_Extract:_
I took the Terk HDTVa upstairs too and it seems to work perfectly on our upstairs TV. I ended up getting 17 different channels chrystal clear. I ran the channels again on the Mohu just to be sure it wasn't getting the channels clearly and sure enough, it pixelated and went in and out on several channels. So, I will indeed be returning that one.

We will still be getting a rooftop as the basement gets nothing at the moment.

Dawn


----------



## Jim5506

Most of your stations are at 320 degrees and a 14-17 degrees, about a 55-60 degree spread.

This presents a dilemma, because the stronger an antenna you use, the more directional it is, but you then may lose one group or the other.

Sounds like your TERK might do for you especially if you put it on the roof.

Otherwise, as a WAG, I'd get a Channel Master 4221 2 bay antenna and attach a CM 7777 pre-amp to it pointing it between the two groups of stations (about 350 degrees).

Mount it on the roof with a tripod mount, then run the coax down to a three way splitter to my TV's.

The splitter and the antenna direction should keep you from overloading the tuners and with the 7777 if you do not get PBS channel 11, you can add a small VHF antenna to your mast and use the seperate UHF/VHF inputs on the 7777 to join in the vhf antenna.


----------



## CalGal

Thank you. Yes, there is a bit of a degree difference.

I don't think the Terk is meant to be used outdoors. It is just something I had on hand (found it yard sale-ing for $5 and thought I would give it a go.)

Our problem is really only the basement, where we have no windows but do have an entertainment/media area.

The two upstairs seem fine with a small antenna like the Terk connected.

Dawn



Jim5506 said:


> Most of your stations are at 320 degrees and a 14-17 degrees, about a 55-60 degree spread.
> 
> This presents a dilemma, because the stronger an antenna you use, the more directional it is, but you then may lose one group or the other.
> 
> Sounds like your TERK might do for you especially if you put it on the roof.
> 
> Otherwise, as a WAG, I'd get a Channel Master 4221 2 bay antenna and attach a CM 7777 pre-amp to it pointing it between the two groups of stations (about 350 degrees).
> 
> Mount it on the roof with a tripod mount, then run the coax down to a three way splitter to my TV's.
> 
> The splitter and the antenna direction should keep you from overloading the tuners and with the 7777 if you do not get PBS channel 11, you can add a small VHF antenna to your mast and use the seperate UHF/VHF inputs on the 7777 to join in the vhf antenna.


----------

_Required task:_ Translate this sentence from the antenna thread into Spanish: "Our problem is really only the basement, where we have no windows but do have an entertainment/media area." The rows have no connection to the antenna thread.

_Listed records:_

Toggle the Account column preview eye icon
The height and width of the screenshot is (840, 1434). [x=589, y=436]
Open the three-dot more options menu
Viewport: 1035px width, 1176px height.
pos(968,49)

_Solution to this problem:_ Nuestro problema es realmente solo el sótano, donde no tenemos ventanas pero sí tenemos un área de entretenimiento/multimedia.